There are more exotic sports cars to be found on the entry list of the modern day version of the famed thousand-mile race across civilian streets, but it’s doubtful that Mark would want to swap seats with any of those drivers for the Mille Miglia. Besides having a reliable car that’s plenty of fun to drive despite that fact—isn’t it typical that we can choose one or the other? A fun car that will break or a plodding boring one that won’t?—Mark enjoys driving his A106 in the race because of the support and love the punchy little car receives from the spectators. Watching a blur of hands frantically waving while the faces above them light up (the French ones especially so) as he drives past can be just as satisfying as beating last year’s finishing position.
It must be, otherwise Mark wouldn’t have entered the race with the same car every year since he acquired it. He’d been looking for an A106 for a while with no luck—only a few hundred of these cars were produced in period after all—so after turning to some of his friends in France for advice, he put out some wanted ads in a few French newspapers. Just two weeks after placing the ad, Mark was called by an older gentleman who did not have any computers but did have an Alpine A106. This meant communication was a bit slower than usual, and only after taking four trips to the owner’s home along with a promise to use the car in the Mille Miglia did Mark convince the man to let the car go after nearly two decades of ownership in which he mostly looked at the car instead of driving it.

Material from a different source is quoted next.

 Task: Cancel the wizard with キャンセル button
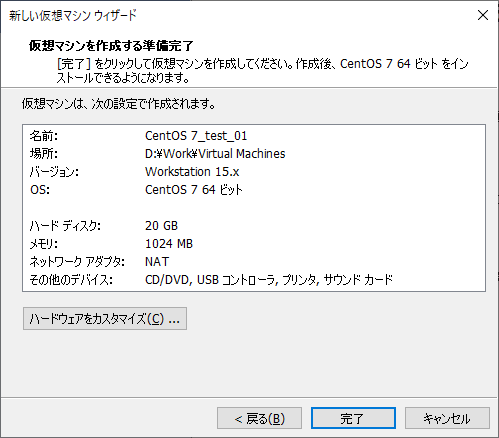pos(447,418)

He would start it periodically and let it warm up and move its fluids around though, so combined with its lack of use outside of rolling back and forth in the garage the Alpine that came to Mark was nearly perfect, and he hasn’t had to do much of anything to keep it running as it should. And that’s the way the car is supposed to behave—before Alpine became synonymous with the A110 rally cars, Jean Rédelé’s goal was to build a small sports and racing-focused car based on components from standard production cars. He found some people with experience in plastics to build the body of the A106 on top of the Renault 4CV chassis. Powered by Renault’s tiny sub-750cc inline-four, the car would achieve early success when, just a year after the first three completed cars were shown in the blue, white, and red of the French flag, an A106 would win its class at the Mille Miglia.
A special “Mille Miles” edition of the A106 was produced after the event, and these models received 43hp variants of the Renault motor (which is not a lot in absolute terms, but compared to the 20 or 20hp A106s this was a significant boost), along with a four-shock suspension system for the rear of the car and reduced weight. The car would eventually get replaced by the A108 that was built alongside it in the late 1950s, which in turn would birth the A110 that defined the marque’s legacy, but among all the rally wins and the time spent at Le Mans in prototype sports cars it was this rather humble Michelotti-designed coupe that turned the story of a French car dealer and motorsport enthusiast into the story of Alpine. As for this example, the story is ongoing—Mark’s already got the A106 booked for the 2019 Mille Miglia.